The United Nations Declaration on the Right of Indigenous Peoples (DRIP) passed by the UN General Assembly in 2007 supports the case for reparations, Prime Minister Ralph Gonsalves says.
He noted at Monday’s opening of the 5th International Garifuna Conference in Kingstown that the document says, “The General Assembly, … concerned that indigenous peoples have suffered from historic injustices as a result of, inter alia, their colonization and dispossession of their lands, territories and resources, thus preventing them from exercising, in particular, their right to development in accordance with their own needs and interests”, proclaimed DRIP “as a standard of achievement to be pursued in a spirit of partnership and mutual respect”.
The prime minister said that St. Vincent and the Grenadines — the ancestral home of the Garifuna people — was one of 144 member states of the UN that voted in favour of DRIP.
Several countries abstained, some were absent, and a few opposed, among them Canada and“our big neighbour to the north” – a reference to the United States, Gonsalves said.
“It is important that we pay attention as to who supports certain things and who oppose them because those same persons would seek to come to us, bramble us and divide us,” Gonsalves said.
“But you know, a lot of times, we don’t learn. We take our cue from them. They have sought to divide us on all sorts of things historically. They have sought to divide us on the grounds of nationality, class, ethnicity, culture, gender and in that division, so long as monopoly capitalism retains it suzerainty, they are happy, they are pleased. Right as we are talking here, don’t fool yourself, they are seeking to divide us.”
Gonsalves said that DRIP addresses also the question of genocide, adding, “You begin to see where I am coming in respect of reparations.
“This is international law you know,” he said.
Gonsalves commented: “Well, what does redress mean? It means that where you have been wronged, those who have done wrong, we have to put it right.
“That is what redress mean, you know. I think they call it reparatory justice, Jomo? That’s what we call it,” he said mentioning Speaker of the House of Assembly and head of the local reparations committee, Jomo Thomas.
Reading the full article, Gonsalves said: “Indigenous peoples have the right to redress, by means that can include restitution or, when this is not possible, just, fair and equitable compensation, for the lands, territories and resources which they have traditionally owned or otherwise occupied or used, and which have been confiscated, taken, occupied, used or damaged without their free, prior and informed consent.

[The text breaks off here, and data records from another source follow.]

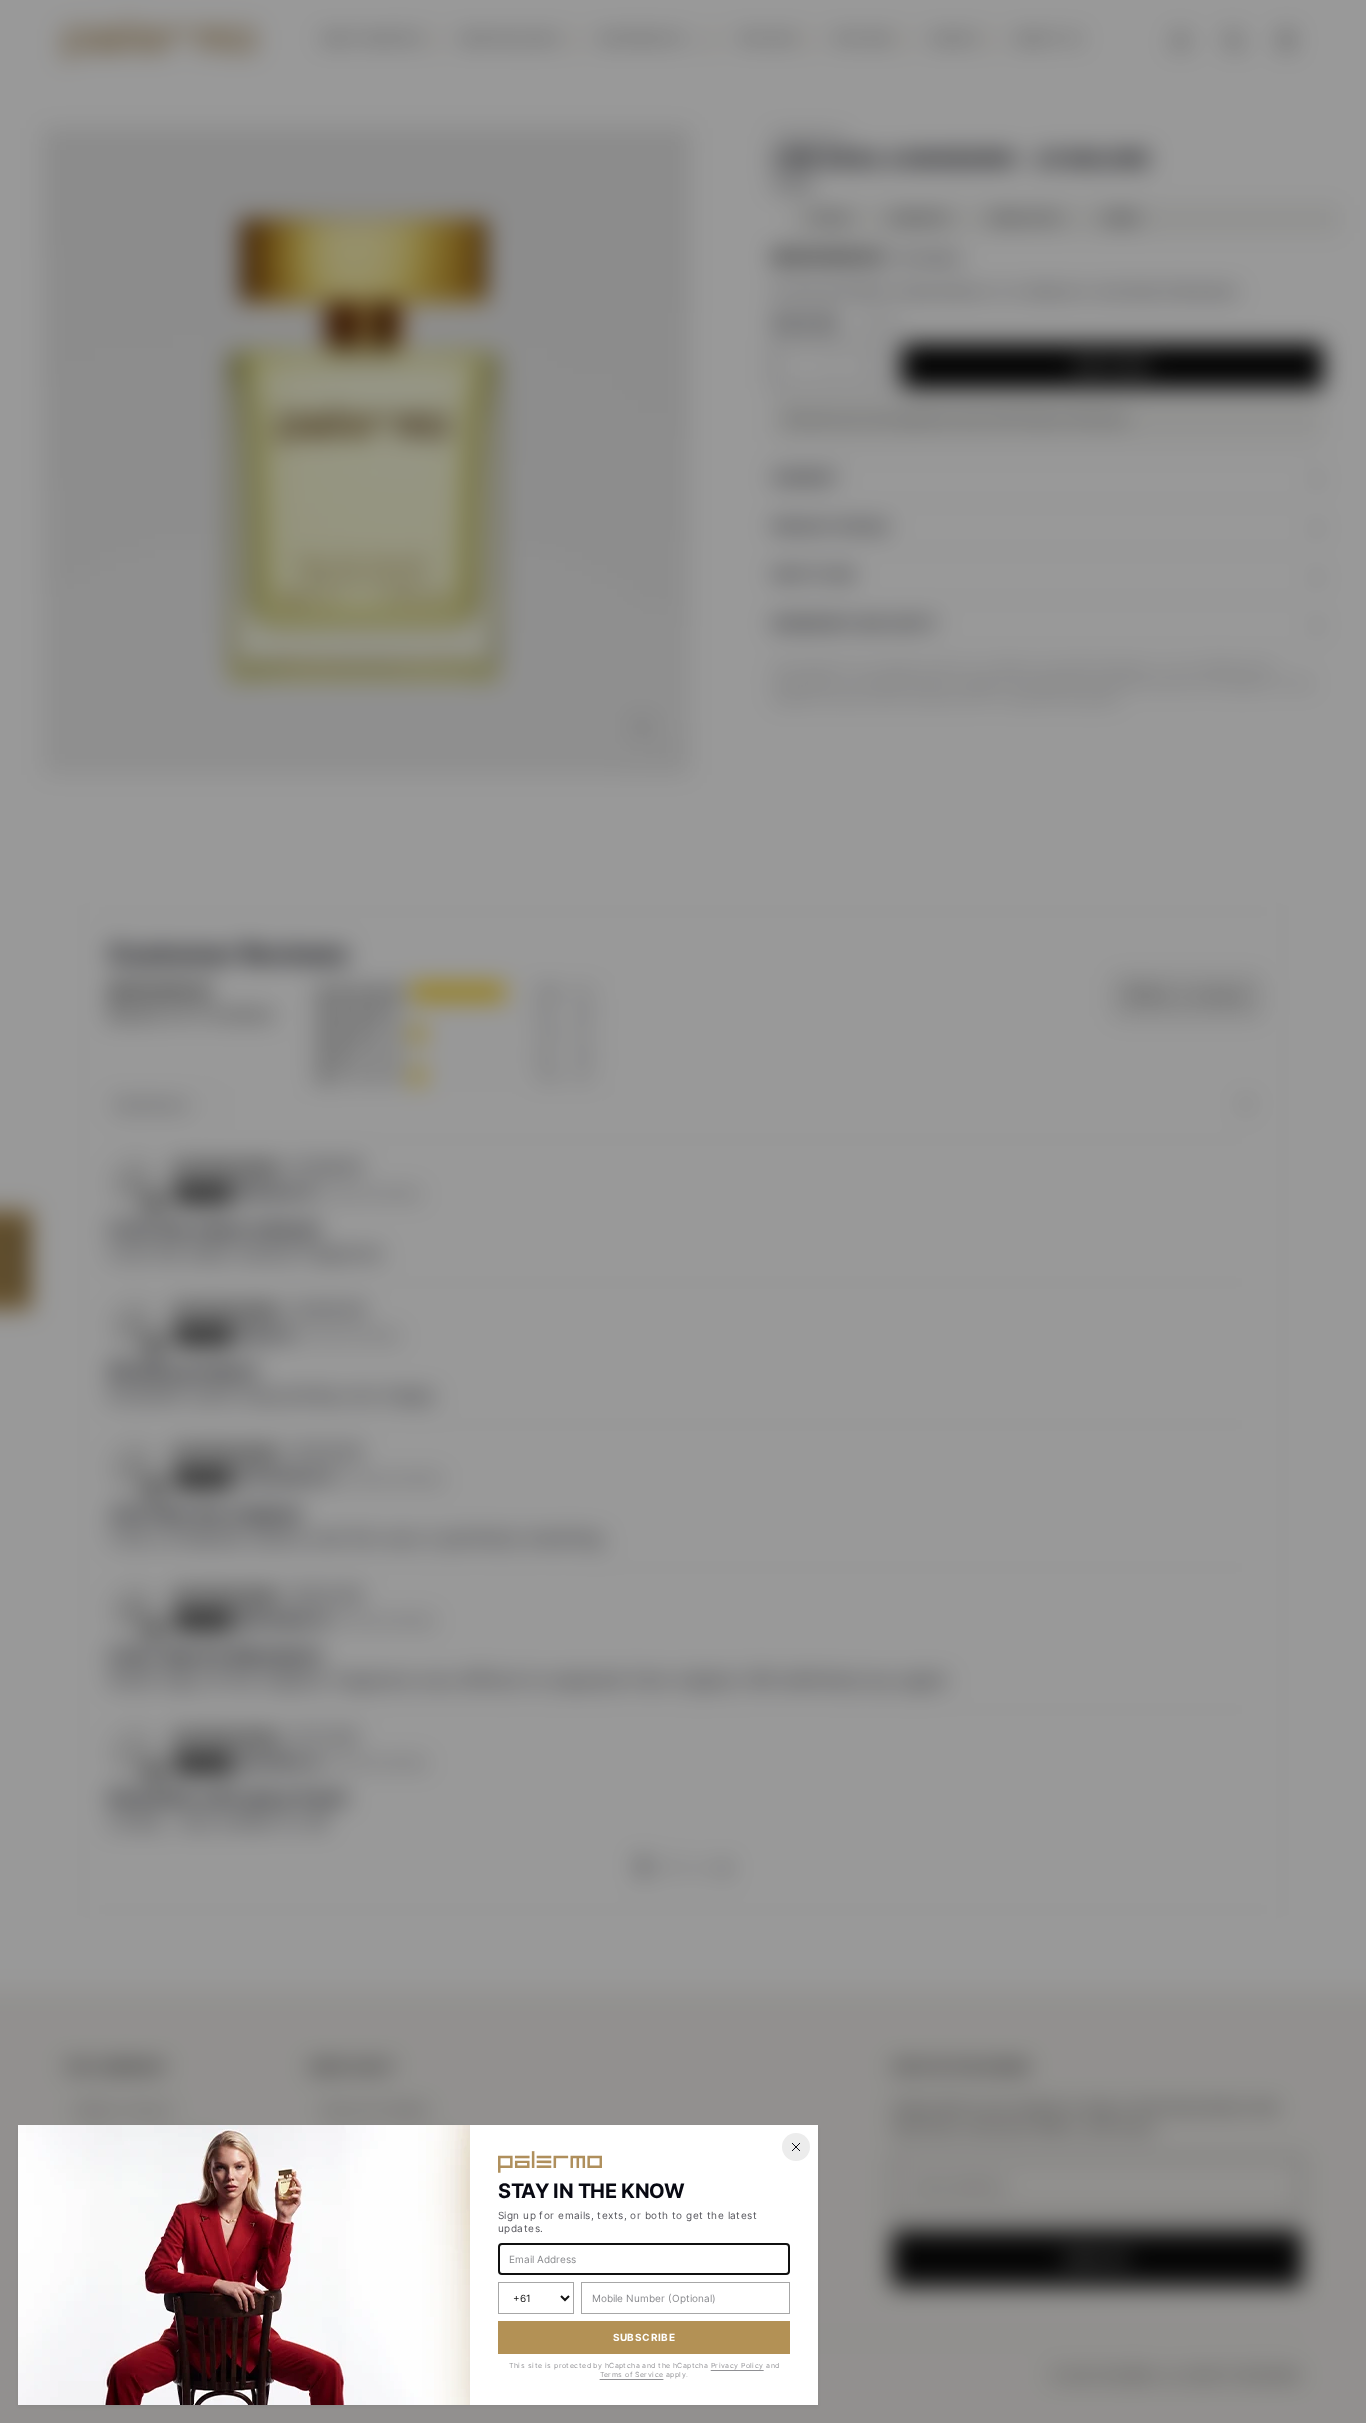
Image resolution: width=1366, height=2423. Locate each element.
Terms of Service (632, 2374)
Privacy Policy (737, 2365)
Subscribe (644, 2337)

“Unless otherwise freely agreed upon by the peoples concerned, compensation shall take the form of lands, territories and resources equal in quality, size and legal status or of monetary compensation or other appropriate redress.”
Commenting on the article, Gonsalves said: “Well, it doesn’t mean that the individual descendants of the Garifuna going to line up with a calabash and get money. No, that’s not what it means. What it means, and it is emphasised in the Convention for the Elimination of Racial Discrimination. And in that convention, it speaks to the identical question of recompense where, as a consequence of the genocide or the taking of the lands or the retardation of development, that a legacy of underdevelopment has been left and the reparatory justice is required to address the legacy of underdevelopment.”
The conference, which coincided with Hero’s Month celebrations, was held under the theme, “The Island of Balliceaux: Sacred Lands or Economic Opportunity?”